A low-income worker who earns too much to qualify for Medicaid, and whose employer doesn't offer coverage, will qualify for subsidized coverage purchased through an Obamacare insurance exchange. But he will pay 2 percent of his income toward premiums.

The third option arises for low-income workers whose employers do offer coverage. Employers can charge them up to 9.5 percent of their pay toward premium costs, and Obamacare will still consider the coverage "affordable," denying them access to subsidized exchange coverage.

Clearly, the cheapest option is Medicaid - for those "lucky" enough to qualify.

The financial incentives for employers to keep low-wage workers on Medicaid are even stronger. One of the arguments being used to pressure state lawmakers into expanding Medicaid is that it will help businesses avoid the cost of insuring their low-wage workers; by dumping them into Medicaid, they can also avoid Obamacare fines for not providing insurance.

Certainly employers have no desire to drive up their operating costs by providing (expensive) coverage for their least-productive workers or paying a fine of $2,000 per worker. The fine alone would add $1 per hour in labor costs for each uncovered full-time worker - 13.8 percent increase for a minimum-wage job. Even for jobs paying $12 an hour, the fine still imposes a significant (8.3 percent) increase in labor costs.

The upshot is that Obamacare gives employers a tremendous incentive to keep their lower-wage workers eligible for Medicaid by limiting their wage rates and hours. At the same time, it makes those restrictions on pay more acceptable for low-wage workers, because it allows them to keep their "free" health coverage. Medicaid essentially functions as a large income subsidy. The more individuals receive in noncash government benefits like Medicaid, the less need they have for cash income. That means you can add Medicaid expansion to the list of government initiatives that actively discourage economic upward mobility.

So, guess who's going to be put into Medicaid if states adopt the expansion?

It won't be poor children - they're covered by Medicaid. Poor pregnant women and almost all disabled adults are, too. Nor will it be the elderly poor - they have Medicare. Furthermore, many low-income parents of children on Medicaid are themselves covered by Medicaid.

All the new Medicaid enrollees will be adults, and almost all will be able-bodied. Only one of every seven will have dependent children. And more than half will be between the ages of 19 and 34.

Thus, the expansion will function as a large welfare benefit for able-bodied, childless, young adults.

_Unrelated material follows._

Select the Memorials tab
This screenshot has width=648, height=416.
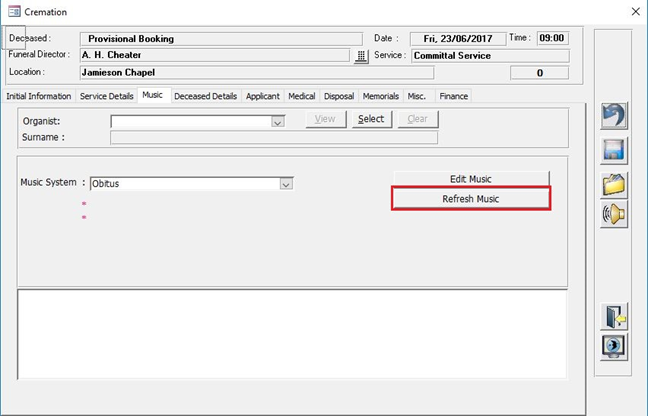point(380,96)

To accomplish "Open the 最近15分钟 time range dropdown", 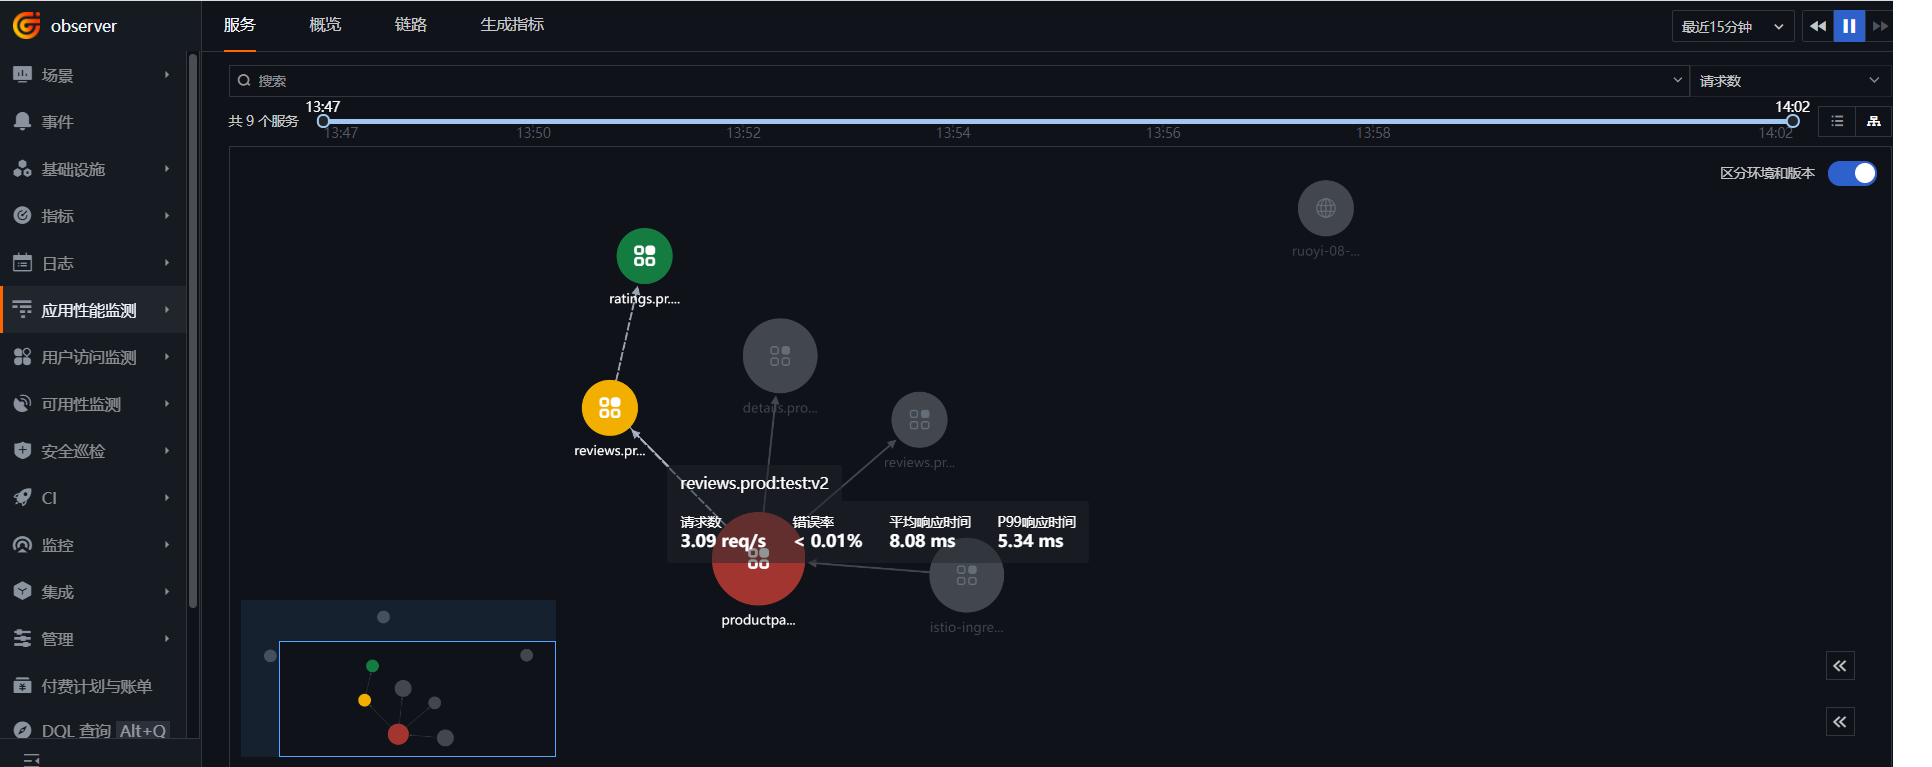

They will be able to get and keep that free health care as long as they don't earn too much - a situation that employers will gladly help them arrange.

Of course, a higher income is always better than a lower one. Yet, if you're a single, childless twenty-something with a low-wage job, you don't have to spend anything you earn on anybody but yourself. If keeping your free Medicaid coverage means working a few fewer hours - and having a bit more time off - that's not the worst thing in the world.

Not only will these perverse incentives produce higher-than-projected Medicaid enrollment over time, they will also increase the number of underemployed young adults. Indeed, higher rates of unemployment and underemployment among young adults are permanent economic features of countries that provide able-bodied adults with taxpayer-financed social-welfare benefits.

Today, half of all Medicaid beneficiaries are poor children. But for states that adopt the Obamacare expansion, the new face of Medicaid will be a 28-year-old graduate student hanging out in a coffee house, writing his dissertation, and working the other side of the counter a few days a week.

What if you own that coffee shop? Well, you get part-time, low-wage workers with no need for a costly employee health plan and no Obamacare fines. What's not to like?

-Ed Haislmaier is a senior research fellow at the Heritage Foundation's Center for Health Policy Studies.

First appeared in The Philadelphia Inquirer.